BYD Creates The “Raptor Island” Of Manual Transmission EVs
Have a couple hours to waste? Me neither, but back in 2004, I did. That’s when I watched Raptor Island, a direct-to-DVD film that tried to bring back the magic of Jurassic Park, but on a budget. Fortunately, you too can experience the budget version of dinosaur magic, and only spend a couple minutes doing it.
While 1993’s Jurassic Park is certainly dated by special effects standards, it’s pretty clear which of the two films is McDonald’s and which of them is the “food at home.”
This isn’t the only time a cheap version of a movie came out to capitalize on the fame and success of a blockbuster film (or its sequels). It’s actual a whole industry, known as “mockbusters.” With similar names, similar stories, and even similar packaging/marketing, companies put out a cheap version of the film that comes out about the same time.
The Jurassic World Of EVs With Manual Transmissions
One thing I keep hearing people say is that EVs don’t need transmissions.

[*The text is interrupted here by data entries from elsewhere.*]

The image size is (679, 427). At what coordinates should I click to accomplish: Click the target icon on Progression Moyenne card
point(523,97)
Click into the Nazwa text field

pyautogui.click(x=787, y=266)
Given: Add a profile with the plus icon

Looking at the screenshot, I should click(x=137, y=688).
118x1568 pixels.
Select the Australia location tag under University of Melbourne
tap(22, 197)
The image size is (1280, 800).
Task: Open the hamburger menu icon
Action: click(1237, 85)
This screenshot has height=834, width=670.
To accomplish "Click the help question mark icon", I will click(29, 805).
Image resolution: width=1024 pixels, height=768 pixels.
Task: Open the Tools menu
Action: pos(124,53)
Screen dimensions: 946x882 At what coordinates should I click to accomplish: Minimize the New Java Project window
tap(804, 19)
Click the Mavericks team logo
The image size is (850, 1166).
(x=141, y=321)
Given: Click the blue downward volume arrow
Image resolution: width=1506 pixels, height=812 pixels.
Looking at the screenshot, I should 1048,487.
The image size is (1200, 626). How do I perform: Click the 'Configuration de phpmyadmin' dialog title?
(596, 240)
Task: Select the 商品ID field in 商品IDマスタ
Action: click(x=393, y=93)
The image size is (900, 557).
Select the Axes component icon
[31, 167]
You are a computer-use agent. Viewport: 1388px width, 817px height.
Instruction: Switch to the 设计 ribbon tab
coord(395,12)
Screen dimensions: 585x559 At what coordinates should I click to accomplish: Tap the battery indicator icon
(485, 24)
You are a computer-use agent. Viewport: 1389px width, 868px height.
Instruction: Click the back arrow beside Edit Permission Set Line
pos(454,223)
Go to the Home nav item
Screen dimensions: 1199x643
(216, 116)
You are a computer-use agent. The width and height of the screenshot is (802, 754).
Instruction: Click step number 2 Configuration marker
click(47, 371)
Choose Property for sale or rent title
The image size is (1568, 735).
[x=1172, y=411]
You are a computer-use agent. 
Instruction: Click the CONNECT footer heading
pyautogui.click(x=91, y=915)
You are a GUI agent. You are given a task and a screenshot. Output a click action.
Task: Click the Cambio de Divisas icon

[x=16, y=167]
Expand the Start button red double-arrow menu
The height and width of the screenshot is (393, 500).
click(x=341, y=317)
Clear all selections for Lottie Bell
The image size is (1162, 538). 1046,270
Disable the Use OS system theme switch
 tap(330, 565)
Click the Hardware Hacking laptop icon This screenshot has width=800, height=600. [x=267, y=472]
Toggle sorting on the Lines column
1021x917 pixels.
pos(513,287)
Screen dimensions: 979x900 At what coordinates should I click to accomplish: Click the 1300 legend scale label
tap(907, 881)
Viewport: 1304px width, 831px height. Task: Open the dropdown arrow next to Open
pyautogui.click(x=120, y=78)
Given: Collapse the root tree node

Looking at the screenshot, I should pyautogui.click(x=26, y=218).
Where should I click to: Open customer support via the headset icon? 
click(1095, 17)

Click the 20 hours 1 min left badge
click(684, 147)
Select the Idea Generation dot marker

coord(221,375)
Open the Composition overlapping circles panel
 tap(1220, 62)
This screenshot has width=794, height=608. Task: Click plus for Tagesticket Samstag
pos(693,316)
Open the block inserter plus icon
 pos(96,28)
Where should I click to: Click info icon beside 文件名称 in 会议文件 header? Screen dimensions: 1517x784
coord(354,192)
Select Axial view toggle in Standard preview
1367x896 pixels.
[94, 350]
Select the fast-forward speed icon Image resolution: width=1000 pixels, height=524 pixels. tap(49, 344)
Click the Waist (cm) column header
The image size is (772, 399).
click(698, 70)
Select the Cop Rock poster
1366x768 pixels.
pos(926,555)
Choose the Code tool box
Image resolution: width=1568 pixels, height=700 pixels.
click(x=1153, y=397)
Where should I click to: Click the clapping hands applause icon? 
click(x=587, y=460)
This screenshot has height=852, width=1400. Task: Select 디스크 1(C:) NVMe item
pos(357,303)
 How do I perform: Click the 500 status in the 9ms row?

While that’s technically true, they actually can benefit from them, as I point out in this article. Also, The Porsche Taycan has a two-speed transmission in the rear drive unit that helps both range and performance quite a bit. But, let’s go further back, before Tesla pushed the industry to electrify, and even before cars like the EV-1.
Before that, you could get an EV. You couldn’t just get one from Tesla, Ford, Volkswagen, or any other manufacturer. You’d have to convert a gasoline car to run on electric, or you’d have to buy one from somebody who did that. Without the budgets needed to build a custom single-speed drive unit, and with many people using leftover DC motors from things like forklifts, you’d need to find an off-the-shelf solution for gear reduction, and maybe even multiple gear ratios.
The answer was obvious. While it wouldn’t work out terribly well to run an automatic transmission (especially the older ones), the manual transmission that was already installed in many conversion cars was the best choice. For one, it’s already there. For two, you don’t have to order something in if you use what’s already there. Plus, unlike running a manual in a gas car, you don’t have to worry about clutching to stop or take off, as the electric motor can run at zero RPM.
Many electric conversions turn out to be kind of janky, with limited range, limited power, and iffy highway performance, but professional and really good amateur conversions could be great performers. For example, here’s an electric Ferrari we reviewed, and this same vehicle was described as “borderline scary” in first gear by Jalopnik.
In other words, it’s not only possible to build an EV with a real manual transmission, but it’s something that can be a lot of fun while still being easy to drive.
BYD Makes A Mockbuster Of The Manual Transmission
A couple weeks ago, images started floating around of a weird car BYD is making for driving schools in China. It’s the BYD E3, but with a fake manual transmission. Like the mockbuster films, BYD managed to find a way to make a cool idea (a manual transmission in an EV) into something that’s really cringe.
Before I get to how they low-rezzed this one, let’s take a quick look at the “why”. In China, a driver’s license isn’t a driver’s license. If you get a driver’s license in the States, it generally covers anything unless you’re running a large commercial vehicle. As long as you’re not being paid to haul something, you could even drive a semi-truck. Many people get themselves into real trouble with U-Haul trucks, for example:
I don’t know about driving large vehicles in China, but I do know that they have two licenses you can get for small vehicles. With the lower license, you can only drive a car with an automatic transmission. If you learn to drive a manual, though, you can drive both autos and manuals. Even if they don’t want to own a manual transmission car, many Chinese people put in the extra work to get the license for both, because manuals are more common there.
The driving schools want to go electric, though. There are not only cost savings, but regulatory advantages to operating an electric fleet, so they’re switching out the gas cars for EVs.
To both get the advantages of an EV while still being able to train people for driving a manual transmission, BYD did something really weird. They could have put an actual manual transmission in the vehicle, and hooked an electric motor up to that. Then, program the car to “stall” when below 500 RPM or so. That would give a real experience with a manual transmission and allow them to learn to clutch properly.
Instead, they put in a completely bogus shifter and programmed software to mimic a manual transmission. Between “shifts” the torque rises and falls, and they also somehow simulate clutching. In reality, though, it’s like sim racing, but in an actual car.
I haven’t seen the vehicle myself, so I don’t know how realistic they made things. For all I know, it could give a really realistic manual transmission experience that would translate well to driving a car with an actual manual. Or, it could be just good enough to meet the regulatory requirements for getting that upgraded driver’s license.
Either way, it seems like a lot of trouble to go through just to avoid putting a manual transmission in the car. This is particularly strange when you consider that the E3 comes in both electric and gas versions, and can come from the factory with a manual transmission. They could have saved some real money by just doing a quick-and-dirty EV conversion on the manual car, and then programming it to simulate a stall.
In other words, they put in extra effort just to make the car less realistic. How does that make any sense at all?